--- BEGIN Passage shown ---

Prove that $f$ is continuous at $x_0$ using the $\delta$ and $\epsilon$ criteria for:
$f(x)=\frac{x^3-2}{x+3}$, $x_0=1$.
I've made it halfway there, about; since $$|\frac{x^3-2}{x+3}+\frac{1}{4}|=|x-1||\frac{4x^2+4x+5}{4(x+3)}|$$
So then the issue is that we need $\delta>|x-1|$ but also bigger than the other expression. The only issue is, I don't really know how to find such a $\delta$. How can you proceed from here?
On
Suppose that $\delta <1$ i.e. $0<x<2$ and bound rational function that is giving you trouble on this interval with a bound say $M$. Then take $\delta$ to be the minimum of $1$ and $\varepsilon /M$.
On
$x>0$, and consider $|x-1| \lt 1$, i.e. $0<x<2$.
Let $\epsilon >0$ be given.
Choose $\delta < \min(1,\dfrac {12}{29}\epsilon)$
Then:
$|x-1|\dfrac{4x^2+4x+5}{4(x+3)} \lt$
$|x-1|\dfrac{4(2^2) +4(2) +5}{4(3)} =$
$|x-1| \dfrac{29}{12} \lt \delta \dfrac{29}{12} \lt \epsilon$.
On
This is a bit long but I wanted to go into detail so that you could apply this approach more easily to other examples.
Unless the function has a vertical tangent at $x_0$ there will be some positive bound $B$ satisfying
\begin{equation} \left\vert \frac{f(x)-L}{x-x_0}\right\vert\le B \tag{1} \end{equation}
on some deleted $c$-neighborhood $(x_0-c,x_0)\cup(x_0,x_0+c)$. Then if we let
\begin{equation} \delta=\min\left\{c,\frac{\epsilon}{B}\right\} \tag{2} \end{equation}
it follows that
\begin{eqnarray} \left\vert \frac{f(x)-L}{x-x_0}\right\vert\cdot\left\vert x-x_0 \right\vert<B\cdot\frac{\epsilon}{B}\\ \left\vert f(x)-L\right\vert<\epsilon \end{eqnarray}
For this particular exercise we wish to find a $B$ satisfying
\begin{equation} \left\vert\frac{\frac{x^3-2}{x+3}+\frac{1}{4}}{x-1} \right\vert\le B \end{equation}
For $x\ne1$ this simplifies to
\begin{equation} \left\vert (x-2)+\frac{29}{4(x+3)}\right\vert\le B \tag{3} \end{equation}
So let us investigate whether there is such a bound $B$ if we choose $c=1$ from equation (2) above.

--- END Passage shown ---

** Set problem 1 **
In the epsilon-delta thread, which property of the function does the last reply name as the exception to the existence of a positive bound $B$?
** Set problem 2 **
Decide whether each statement agrees with the epsilon-delta thread. Answer yes or no for each, and quote the words that decide it.
(a) The function in the exercise is $f(x)=\frac{x^3-2}{x+3}$.
(b) One reply chooses $\delta < \min(1,\dfrac {12}{29}\epsilon)$.
(c) The last reply chooses $c=2$ in equation (2).
** Set problem 3 **
Turn the paragraph in the epsilon-delta thread that begins "Suppose that $\delta <1$" into a short numbered list of steps.

--- BEGIN Data section ---

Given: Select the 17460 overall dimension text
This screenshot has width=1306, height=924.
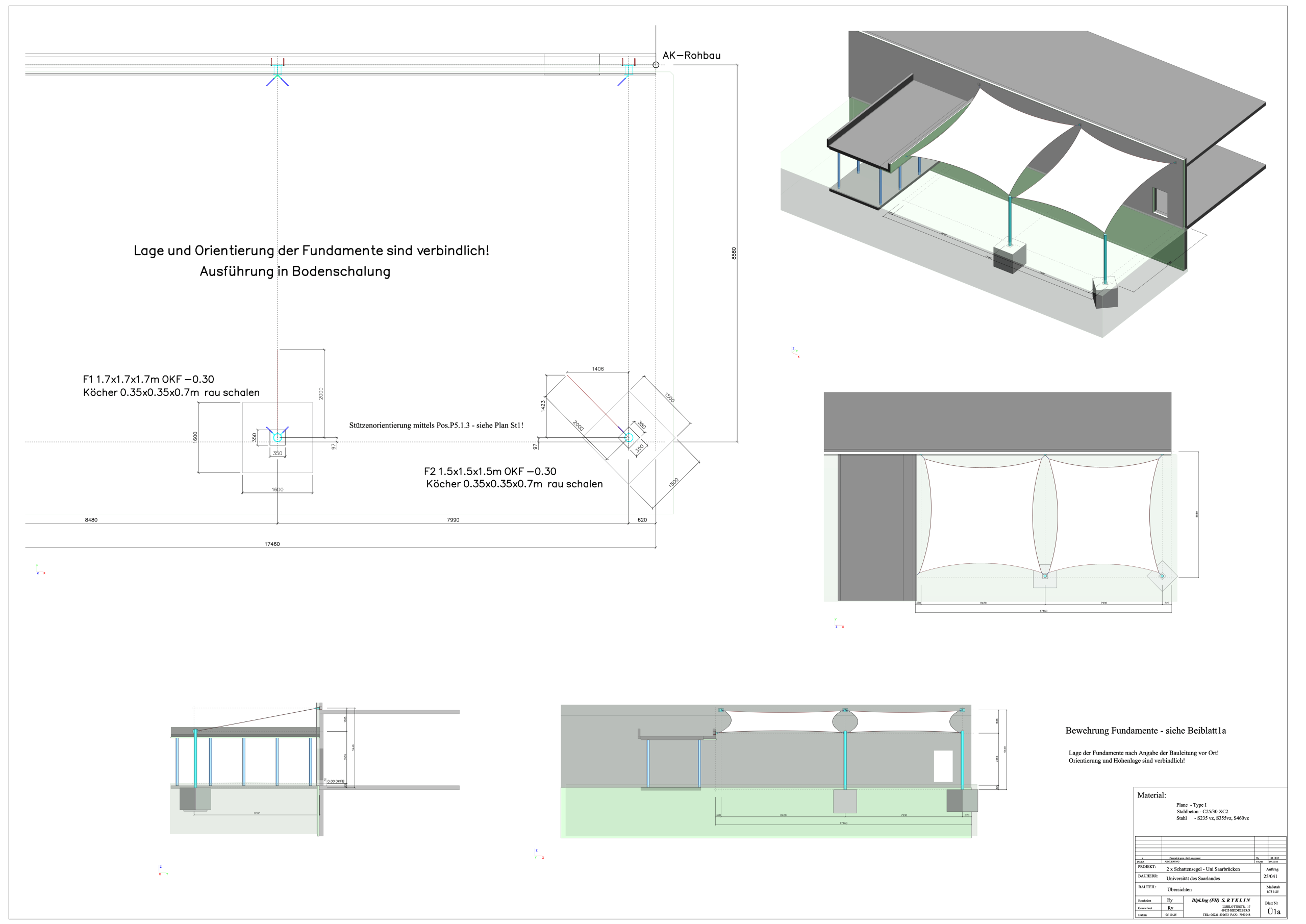Looking at the screenshot, I should 272,544.
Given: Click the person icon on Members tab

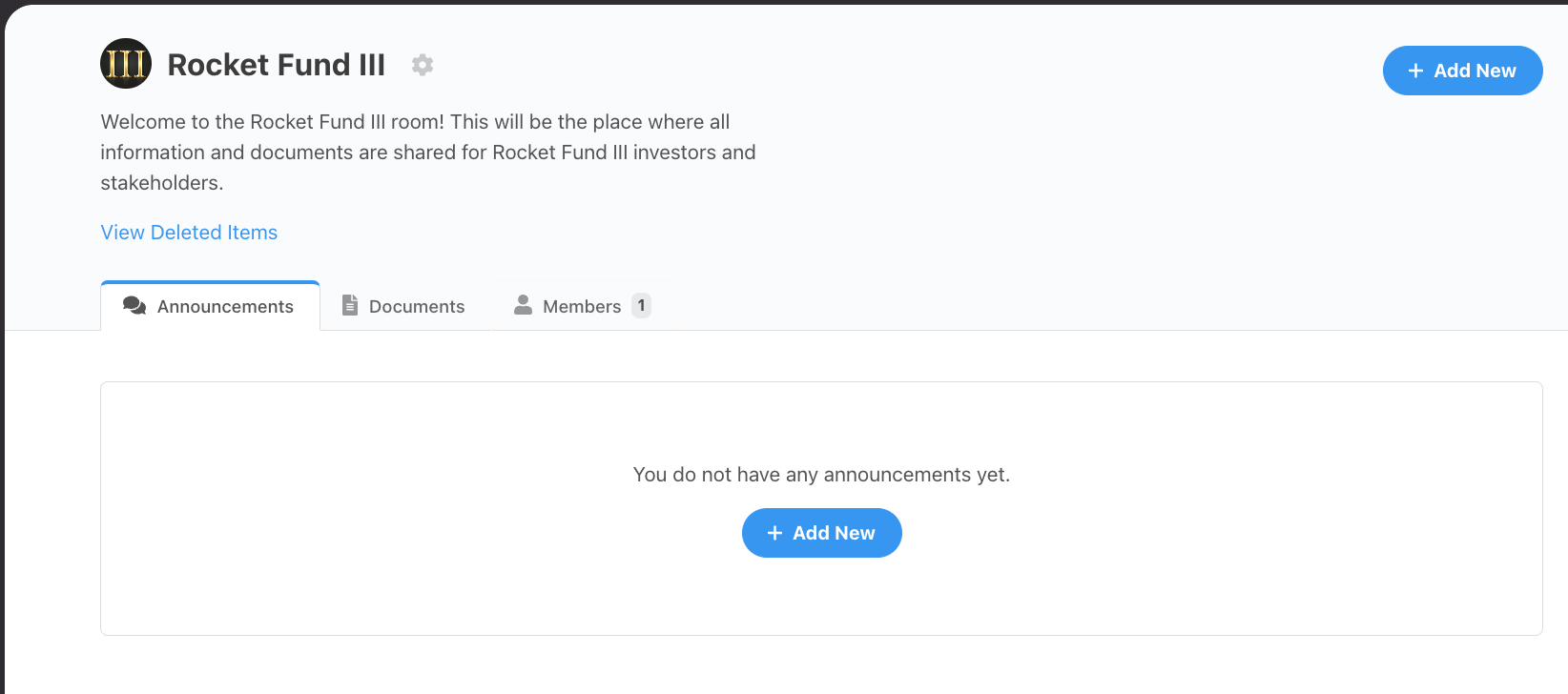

--- END Data section ---

** Reply 1 **
The function having a vertical tangent at $x_0$.

** Reply 2 **
(a) Yes: "$f(x)=\frac{x^3-2}{x+3}$, $x_0=1$."
(b) Yes: "Choose $\delta < \min(1,\dfrac {12}{29}\epsilon)$"
(c) No: "if we choose $c=1$ from equation (2) above."

** Reply 3 **
1. Assume $\delta <1$, so that $0<x<2$.
2. On this interval, bound the troublesome rational function by some $M$.
3. Take $\delta$ to be the minimum of $1$ and $\varepsilon /M$.